◆ SOURCE DOCUMENT ◆
'''
By Bradley Hope and Jenny Strasburg 

Credit Suisse Group AG and Barclays PLC are set to agree to pay about $150 million combined to settle investigations by regulators into their "dark pools," according to people familiar with the matter.

The record settlements are with the Securities and Exchange Commission and New York Attorney General. An announcement is expected as early as Monday, the people said.

Representatives of the SEC, Barclays and Credit Suisse declined to comment. The Attorney General's office didn't respond immediately.

The agreements will immediately become the biggest and second-biggest settlements related to dark pools, which are privately run stock-trading venues that have come under greater scrutiny in the past several years. Regulators and other critics have accused dark pools of providing unfair advantages to professional traders at the expense of big institutions.

The biggest settlement thus far is the $20.3 million New York brokerage Investment Technology Group Inc. agreed to pay the SEC in August. ITG admitted wrongdoing in its case.
'''
◆ SUPPLIED INFORMATION ◆
'''
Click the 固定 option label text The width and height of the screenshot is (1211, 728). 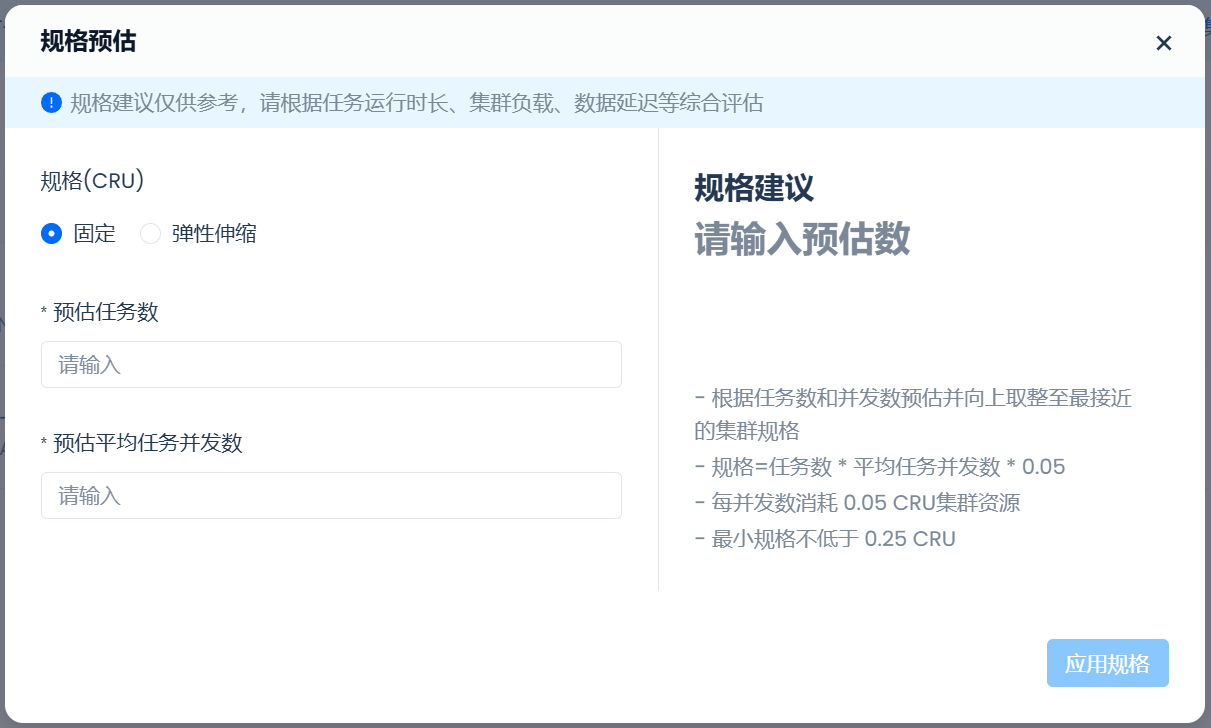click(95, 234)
'''
'''
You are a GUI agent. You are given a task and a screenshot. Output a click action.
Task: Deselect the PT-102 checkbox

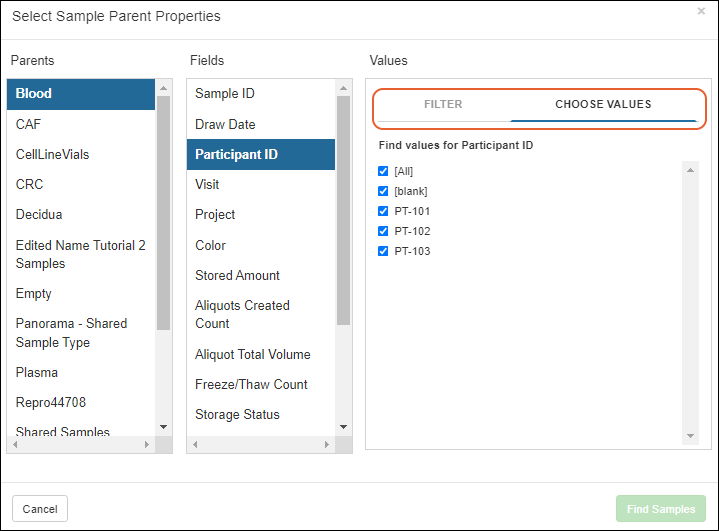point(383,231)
'''
'''
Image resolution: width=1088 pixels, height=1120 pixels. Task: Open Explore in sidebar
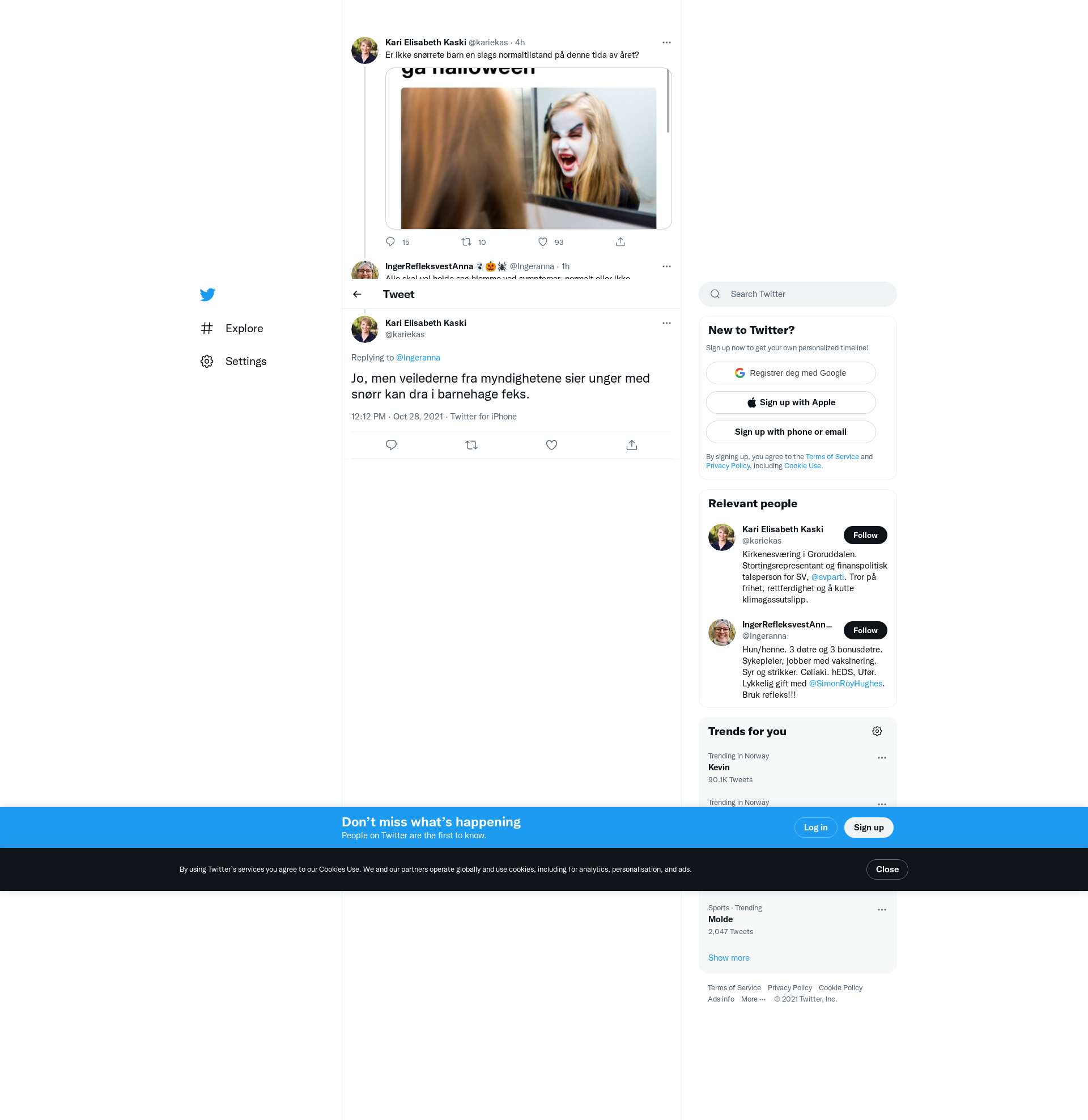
'''
◆ TASKS TO COMPLETE ◆
1 > Reproduce word for word the part of the dark pool settlements article starting at "Credit Suisse Group" and ending at "of big institutions.".
2 > Rewrite the lines of the records starting at the line containing "You are a GUI" and ending at the line containing "point(383,231)", keeping the requests. Multiply each coordinate in the answers by 2.55, round to whole numbers with halves going up, and leave the pictures out.
These records are unrelated to the article on dark pool settlements.

◆ TASK-BY-TASK RESULTS ◆
1 >
Credit Suisse Group AG and Barclays PLC are set to agree to pay about $150 million combined to settle investigations by regulators into their "dark pools," according to people familiar with the matter.

The record settlements are with the Securities and Exchange Commission and New York Attorney General. An announcement is expected as early as Monday, the people said.

Representatives of the SEC, Barclays and Credit Suisse declined to comment. The Attorney General's office didn't respond immediately.

The agreements will immediately become the biggest and second-biggest settlements related to dark pools, which are privately run stock-trading venues that have come under greater scrutiny in the past several years. Regulators and other critics have accused dark pools of providing unfair advantages to professional traders at the expense of big institutions.

2 >
You are a GUI agent. You are given a task and a screenshot. Output a click action.
Task: Deselect the PT-102 checkbox

point(977,589)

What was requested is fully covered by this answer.